Rassuré, mais sceptique. Si François Falletti, semble apaisé par les excuses de François Hollande au Conseil supérieur de la magistrature (CSM), l'ancien procureur général de Paris continue de s'interroger sur les intentions du président de la République. Dans Un Président ne devrait pas dire ça de Gérard Davet et Fabrice Lhomme publié le 12 octobre, François Hollande a présenté la magistrature comme "une institution de lâcheté". "Parce que c'est quand même ça, tous ces procureurs, tous ces hauts magistrats, on se planque, on joue les vertueux", lance-t-il ainsi. Le chef de l'État a, depuis, adressé une lettre d'excuse au CSM, "un document qui était devenu indispensable" selon François Falletti.
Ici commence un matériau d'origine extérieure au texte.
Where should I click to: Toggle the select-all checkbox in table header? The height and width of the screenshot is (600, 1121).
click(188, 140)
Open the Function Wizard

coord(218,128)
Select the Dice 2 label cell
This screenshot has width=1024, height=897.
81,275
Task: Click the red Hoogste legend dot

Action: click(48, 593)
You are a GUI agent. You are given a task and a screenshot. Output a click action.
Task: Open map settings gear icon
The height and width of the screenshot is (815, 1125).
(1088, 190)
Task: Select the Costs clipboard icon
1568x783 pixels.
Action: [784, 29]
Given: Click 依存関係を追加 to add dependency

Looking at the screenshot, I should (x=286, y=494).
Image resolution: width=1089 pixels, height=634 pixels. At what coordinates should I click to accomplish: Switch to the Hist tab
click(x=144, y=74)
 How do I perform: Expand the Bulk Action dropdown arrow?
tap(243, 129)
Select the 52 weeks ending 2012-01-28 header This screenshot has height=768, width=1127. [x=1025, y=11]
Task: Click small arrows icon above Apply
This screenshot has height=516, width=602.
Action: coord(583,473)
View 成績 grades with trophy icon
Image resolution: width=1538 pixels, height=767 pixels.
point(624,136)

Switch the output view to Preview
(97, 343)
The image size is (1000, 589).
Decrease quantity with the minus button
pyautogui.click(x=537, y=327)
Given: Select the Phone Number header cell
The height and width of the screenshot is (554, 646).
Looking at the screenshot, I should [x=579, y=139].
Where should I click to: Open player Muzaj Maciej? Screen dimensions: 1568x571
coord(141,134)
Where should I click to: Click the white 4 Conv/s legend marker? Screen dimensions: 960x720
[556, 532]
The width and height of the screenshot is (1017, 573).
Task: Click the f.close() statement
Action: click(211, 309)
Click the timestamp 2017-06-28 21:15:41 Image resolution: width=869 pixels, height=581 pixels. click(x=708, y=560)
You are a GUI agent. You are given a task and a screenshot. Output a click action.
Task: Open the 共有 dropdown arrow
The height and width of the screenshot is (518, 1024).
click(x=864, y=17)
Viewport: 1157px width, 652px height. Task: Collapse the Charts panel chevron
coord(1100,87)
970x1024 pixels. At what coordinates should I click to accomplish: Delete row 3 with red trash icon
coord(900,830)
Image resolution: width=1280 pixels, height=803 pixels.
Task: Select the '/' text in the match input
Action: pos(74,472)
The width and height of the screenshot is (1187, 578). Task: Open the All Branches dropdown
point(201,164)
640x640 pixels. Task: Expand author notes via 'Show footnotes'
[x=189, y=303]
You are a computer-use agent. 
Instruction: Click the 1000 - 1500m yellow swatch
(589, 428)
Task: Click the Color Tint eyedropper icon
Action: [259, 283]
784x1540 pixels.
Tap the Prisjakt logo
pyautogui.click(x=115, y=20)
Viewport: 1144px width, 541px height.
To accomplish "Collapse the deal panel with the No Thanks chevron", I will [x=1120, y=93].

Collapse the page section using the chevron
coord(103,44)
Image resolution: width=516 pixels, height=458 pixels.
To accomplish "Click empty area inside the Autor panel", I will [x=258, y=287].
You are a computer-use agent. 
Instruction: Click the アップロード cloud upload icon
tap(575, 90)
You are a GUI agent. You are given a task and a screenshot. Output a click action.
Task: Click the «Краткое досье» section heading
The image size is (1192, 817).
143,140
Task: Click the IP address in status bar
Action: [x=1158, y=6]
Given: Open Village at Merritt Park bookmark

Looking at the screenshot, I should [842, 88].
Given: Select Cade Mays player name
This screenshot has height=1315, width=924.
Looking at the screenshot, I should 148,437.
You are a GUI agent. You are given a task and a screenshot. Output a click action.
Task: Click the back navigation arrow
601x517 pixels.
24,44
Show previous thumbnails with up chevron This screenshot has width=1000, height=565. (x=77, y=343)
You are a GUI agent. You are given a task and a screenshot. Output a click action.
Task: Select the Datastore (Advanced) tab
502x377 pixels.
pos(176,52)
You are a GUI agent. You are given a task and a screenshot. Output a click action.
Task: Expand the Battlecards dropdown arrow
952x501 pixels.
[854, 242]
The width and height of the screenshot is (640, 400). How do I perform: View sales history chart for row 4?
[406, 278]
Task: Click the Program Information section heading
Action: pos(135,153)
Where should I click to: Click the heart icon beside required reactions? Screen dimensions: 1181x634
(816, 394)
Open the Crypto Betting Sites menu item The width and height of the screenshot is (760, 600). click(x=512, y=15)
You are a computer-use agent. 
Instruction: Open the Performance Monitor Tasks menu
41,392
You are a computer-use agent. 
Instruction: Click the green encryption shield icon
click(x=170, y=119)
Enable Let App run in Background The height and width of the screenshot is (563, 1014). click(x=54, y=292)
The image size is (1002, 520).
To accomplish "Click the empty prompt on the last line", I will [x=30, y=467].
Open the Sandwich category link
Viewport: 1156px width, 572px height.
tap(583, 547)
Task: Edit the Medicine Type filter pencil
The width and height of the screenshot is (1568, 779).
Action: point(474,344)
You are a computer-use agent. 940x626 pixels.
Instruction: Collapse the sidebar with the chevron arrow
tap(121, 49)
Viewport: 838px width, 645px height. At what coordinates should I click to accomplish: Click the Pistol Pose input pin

"Le président avait été sollicité en ce sens, notamment par des personnes très proches comme l'avocat Jean-Pierre Mignard", explique l'ancien procureur général, qui vient de publier Confidences d'un procureur général (Michel Lafon). Toutefois, les excuses formelles ne taisent pas, selon lui, cette déclaration cinglante, couchée sur papier dans un livre publié cinq jours après un discours tenu par François Hollande, en personne, à la magistrature. "Les interrogations demeurent. Le discours en public très solennel et positif sur le rôle de la magistrature le 7 octobre, et les propos rapportés dans le livre, c'est un élément d'interrogation". 

Un lien de confiance à renouer

"On ne comprend pas très bien ce qu'il a voulu dire", déplore le magistrat. "Je ne peux pas m'empêcher de penser aux procureurs qui sont dans des affaires de terrorisme ou de délinquance urbaine. C'est souvent très dur à l'audience, il y a des menaces", rétorque-t-il pour régir à l'affirmation de François Hollande selon laquelle les hauts magistrats "se planquent". Quant à la vertu, "la justice n'en a pas le monopole, poursuit François Falletti. Les politiques aussi proclament une vertu républicaine et c'est tant mieux". 

Celui qui dit vouloir "renouer les fils républicains" reconnaît qu'il y a du travail en ce sens. "C'est peut-être la dernière formule qui est la plus utile", poursuit-il, reprenant la phrase de François Hollande selon laquelle les hauts magistrats "n'aiment pas les politiques". "C'est peut-être réciproque, rétorque François Falletti. Peut-être aussi parce qu'ils se connaissent mal. Je pense qu'il y a quelque chose à faire pour établir une meilleure confiance."